→ TASK PROMPT
Reproduce word for word every line from the one containing "At what coordinates should I click to accomplish: Collapse" to the final line of the data below; omit the pictures.

→ Records from a data source
──────────

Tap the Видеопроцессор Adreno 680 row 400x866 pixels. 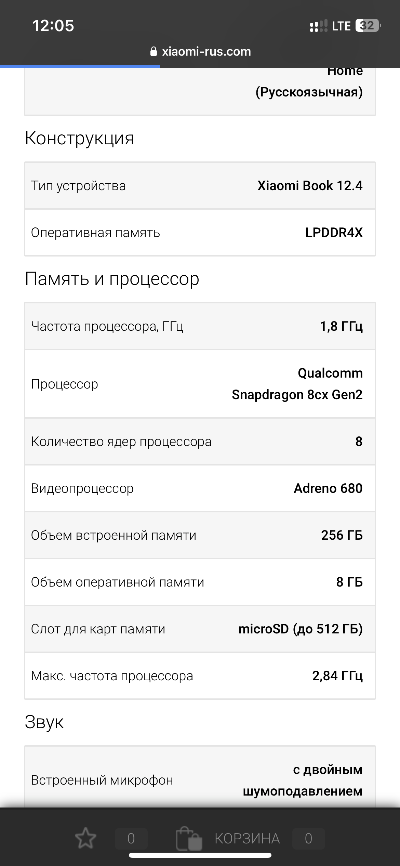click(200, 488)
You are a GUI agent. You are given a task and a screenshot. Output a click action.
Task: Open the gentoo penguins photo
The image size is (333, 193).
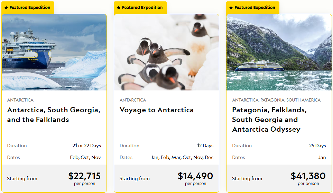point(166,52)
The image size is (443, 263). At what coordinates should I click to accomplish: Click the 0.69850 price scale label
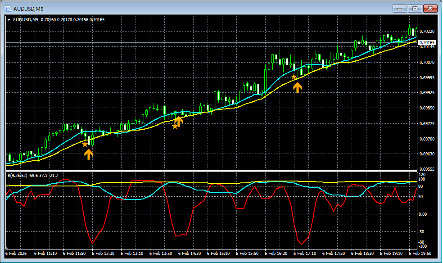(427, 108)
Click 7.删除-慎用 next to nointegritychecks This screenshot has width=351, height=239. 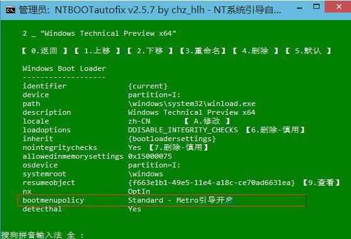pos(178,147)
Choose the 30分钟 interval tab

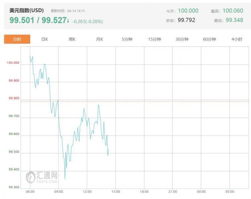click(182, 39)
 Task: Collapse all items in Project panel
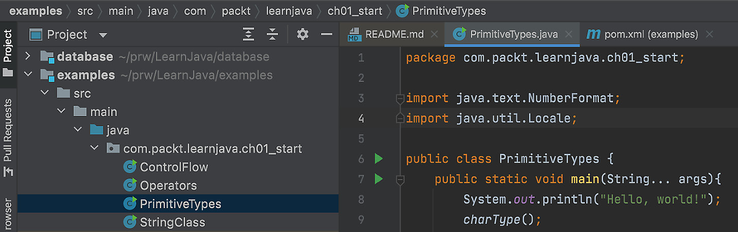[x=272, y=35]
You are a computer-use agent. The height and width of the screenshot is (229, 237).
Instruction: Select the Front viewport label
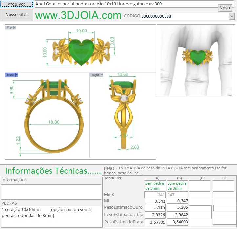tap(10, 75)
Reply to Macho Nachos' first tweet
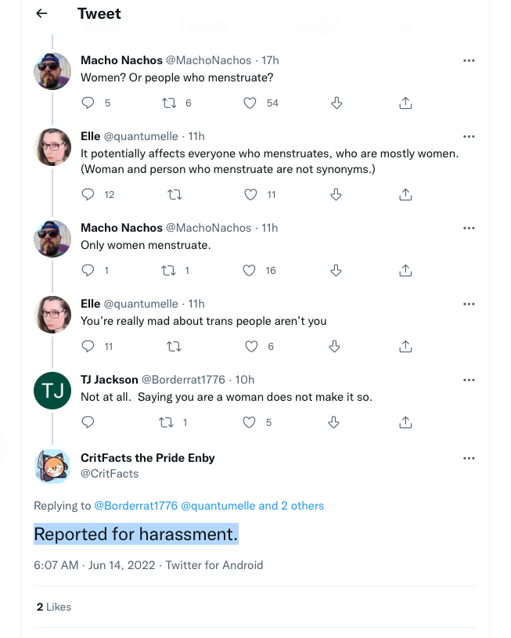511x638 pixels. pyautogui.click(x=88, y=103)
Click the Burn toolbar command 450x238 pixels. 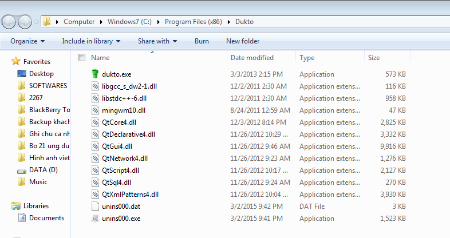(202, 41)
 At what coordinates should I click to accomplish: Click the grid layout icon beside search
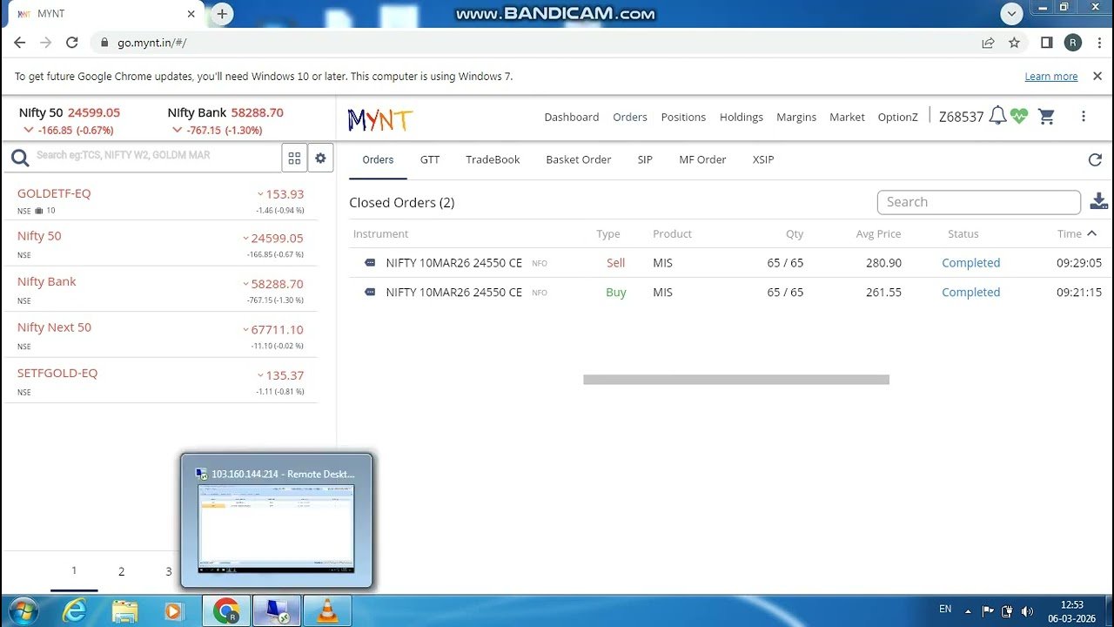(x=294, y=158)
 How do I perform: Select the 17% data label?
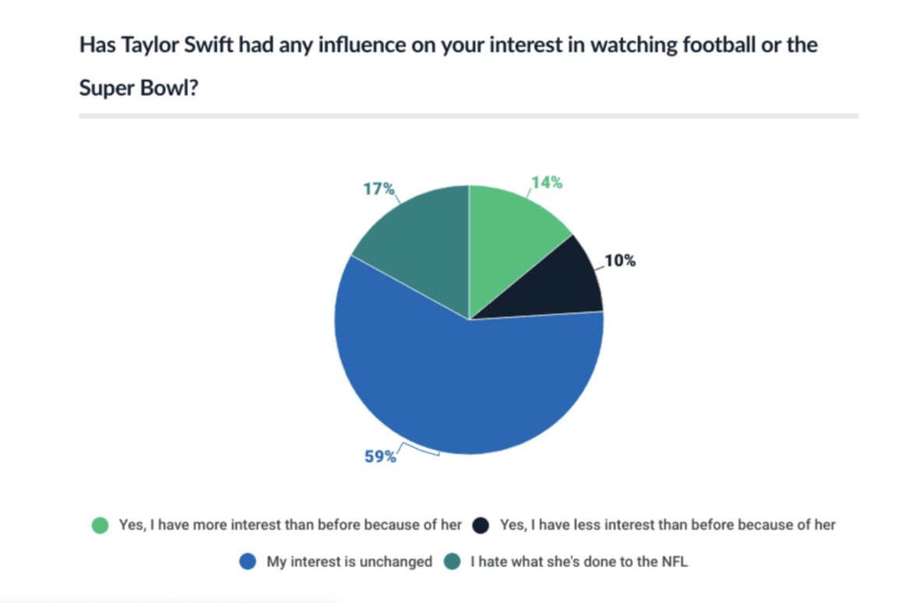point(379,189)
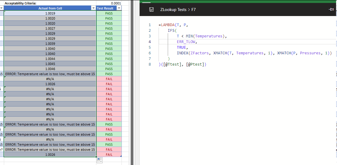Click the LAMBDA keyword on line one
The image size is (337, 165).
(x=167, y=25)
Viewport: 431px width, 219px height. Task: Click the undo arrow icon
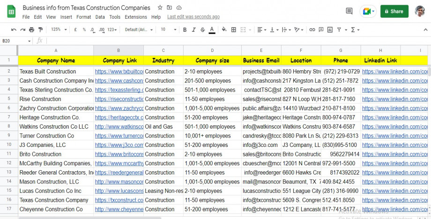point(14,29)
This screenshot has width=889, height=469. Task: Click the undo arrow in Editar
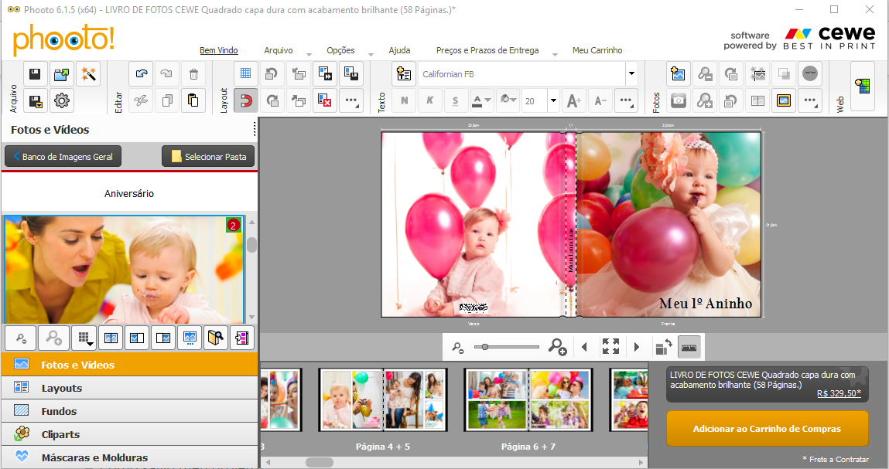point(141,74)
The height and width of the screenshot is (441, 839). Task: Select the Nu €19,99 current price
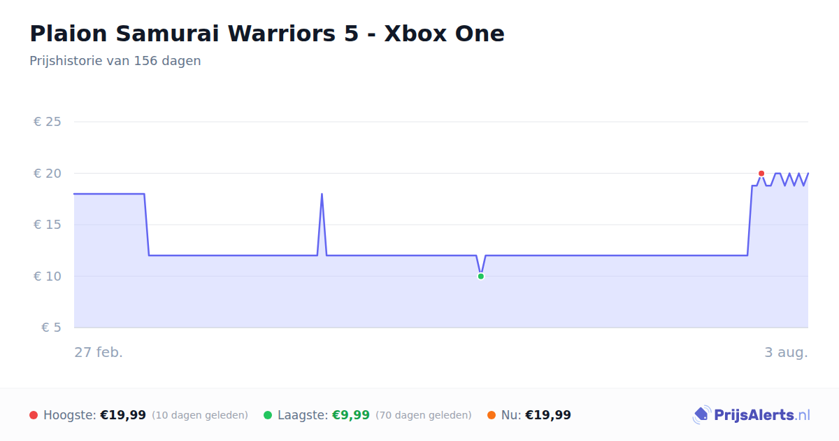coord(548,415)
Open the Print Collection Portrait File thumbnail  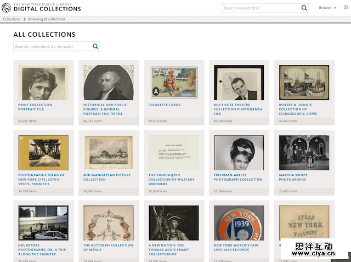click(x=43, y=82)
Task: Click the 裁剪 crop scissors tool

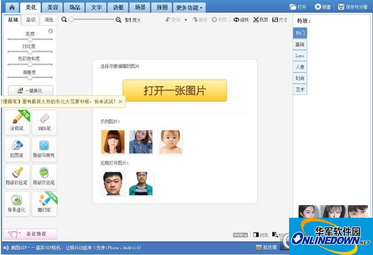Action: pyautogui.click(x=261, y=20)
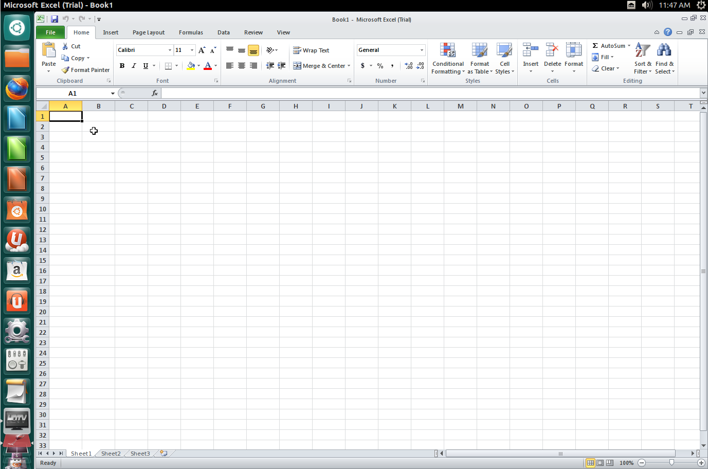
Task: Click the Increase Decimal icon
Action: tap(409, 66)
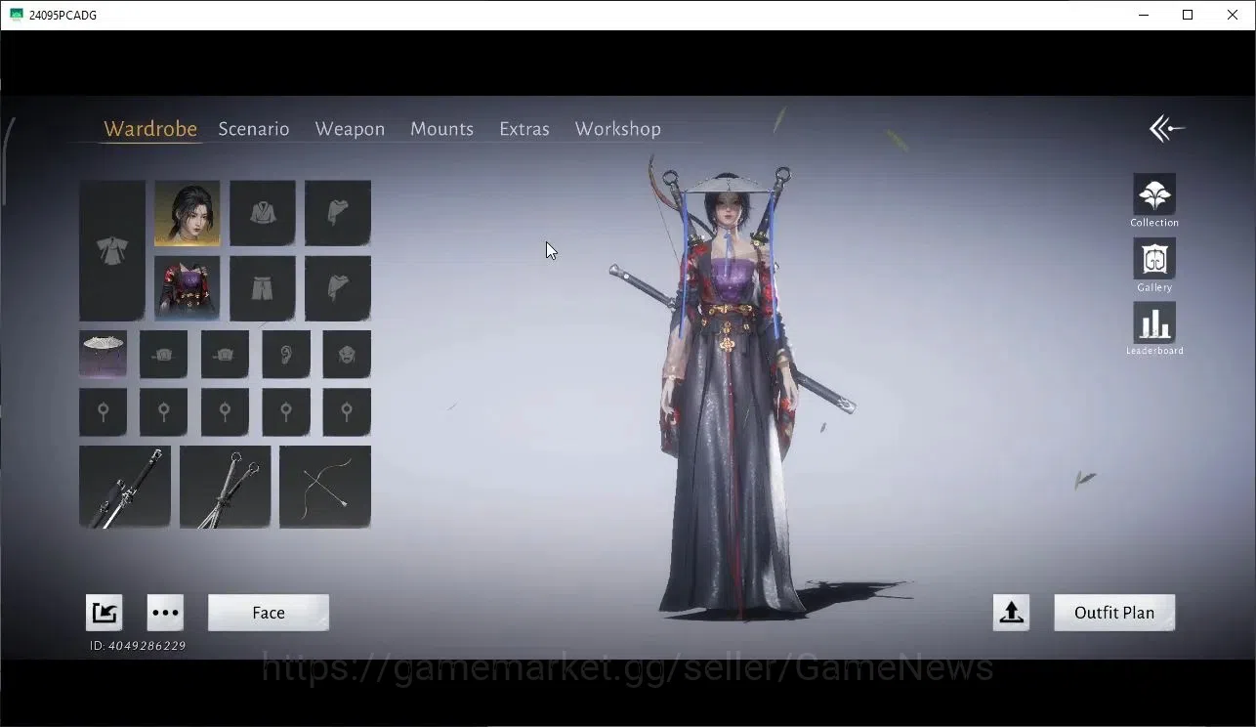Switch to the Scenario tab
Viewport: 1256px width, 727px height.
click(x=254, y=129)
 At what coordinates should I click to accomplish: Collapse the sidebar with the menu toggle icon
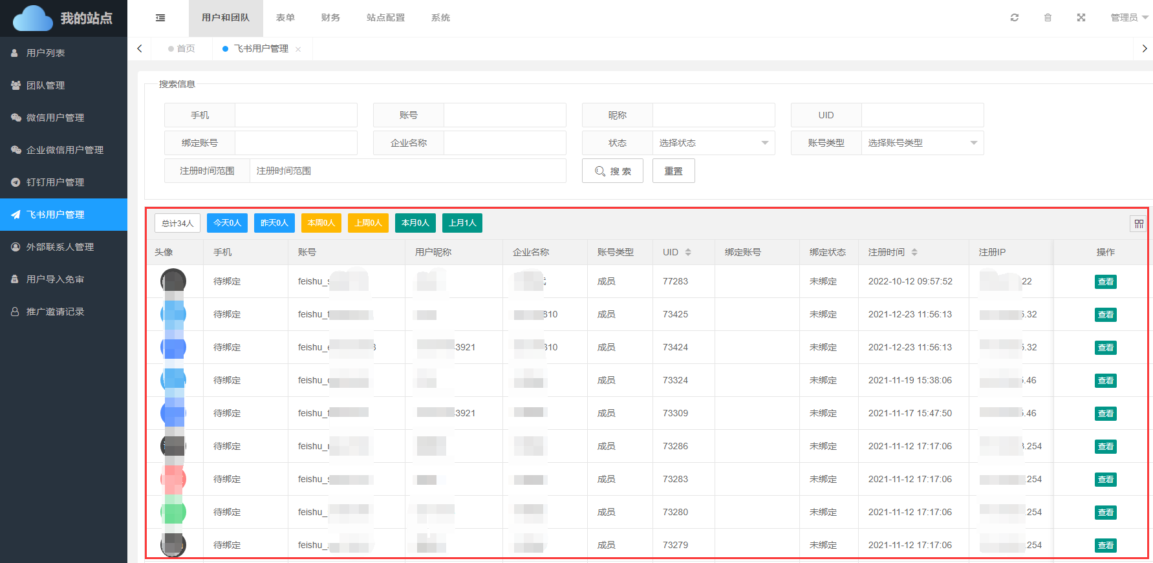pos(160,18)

──────────

→ WRITTEN REPLY
 At what coordinates should I click to accomplish: Collapse the sidebar with the menu toggle icon
pos(160,18)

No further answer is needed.